Cette confusion dans le temps entre désignation des délégués (dont bon nombre ne justifie guère de compétences requises en dehors de l’allégeance à Ennahdha) et l’adoption de la loi électorale des municipalités est pour le moins confondante. Et, en ce qui concerne particulièrement les délégués, l’ARP et sa commission des législations (présidée comme par hasard par Noureddine B’hiri), ont toujours systématiquement refusé de statuer sur l’exigence d’indépendance et de neutralité des délégués.

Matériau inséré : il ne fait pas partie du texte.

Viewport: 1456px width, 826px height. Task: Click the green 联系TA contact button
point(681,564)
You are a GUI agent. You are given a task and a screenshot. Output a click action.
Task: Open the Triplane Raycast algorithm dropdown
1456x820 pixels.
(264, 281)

Le hic se matérialise aussi par l’entourloupette déployée au niveau de l’article 6 qui limite le droit de vote des forces sécuritaires ( militaires et police) aux seules municipales. Pas question donc pour eux de voter aux législatives et aux présidentielles. En soi, cela ressemble à un déni de citoyenneté. Des forces qui protègent le pays contre le terrorisme, qui payent de leurs vies cette guerre contre l’ogre obscurantiste, mais qui restent, dans leur essence, absolument républicaines et, donc, légalistes, sont d’abord des citoyens à part entière. Peut-être, la montée des syndicats effraie-t-elle. Car nous avons toujours été habitués à vivre avec « cette grande muette »  qu’est l’Armée et avec cette « baillonnette obéissante » qu’est la police. Si l’on n’a jamais prêté attention à l’Armée « dont la place est dans les casernes » comme le disait Bourguiba, les régimes dictatoriaux sous lesquels nous avons vécu pour près d’un demi siècle, auront cultivé une « haine » viscérale développée par le peuple à l’endroit de la police. Or , aujourd’hui, tout change. Le raffermissement constitutionnel de la citoyenneté intégrale des sécuritaires aurait servi à transcender ces vieux dépits et cette haine.Mais, là aussi, la main invisible d’Ennahdha a opéré en silence. Et, si l’on réunit les indices, la suspicion se justifie pleinement. Des mois en arrière, Rached Ghannouchi déclarait ouvertement que « l’armée et la police ne sont pas sûres ». Et rien qu’une semaine en arrière, Ali Larayedh, pourtant architecte de la police parallèle, déclarait que «  les sécuritaires ne sauraient avoir droit de vote qu’aux Municipales ». Voilà c’est fait.

Entre un hic et un autre, l’ARP nous sort, hier, une véritable loufoquerie : une commission parlementaire qui mènera des investigations sur les auteurs de l’embrigadement des terroristes tunisiens, partis rejoindre les rangs de Daech. Par quels mécanismes ? Avec quels moyens ? Et en concordance avec qui : les juges du pôle anti-terroriste, les autorités syriennes, irakiennes ou turques, le pays de transit ?

La vérité est que tout le monde s’agite face à l’imminent retour des terroristes tunisiens. Nous avons même entendu des parlementaires dire que « nous devons montrer à Trump que nous avons une véritable stratégie anti-terroriste ». Est-ce donc l’effet Trump ? En tous les cas, les instigateurs de cette commission n’ont pas à aller chercher loin. S’ils veulent savoir qui a falsifié les passeports, qui a fourni les fonds, qui a facilité le départ de ces criminels, c’est autour d’eux, dans l’hémycycle, que se trouvent les protagonistes. Ces protagonistes qui ne disent plus que « Daech, c’est l’expression de l’Islam en colère ».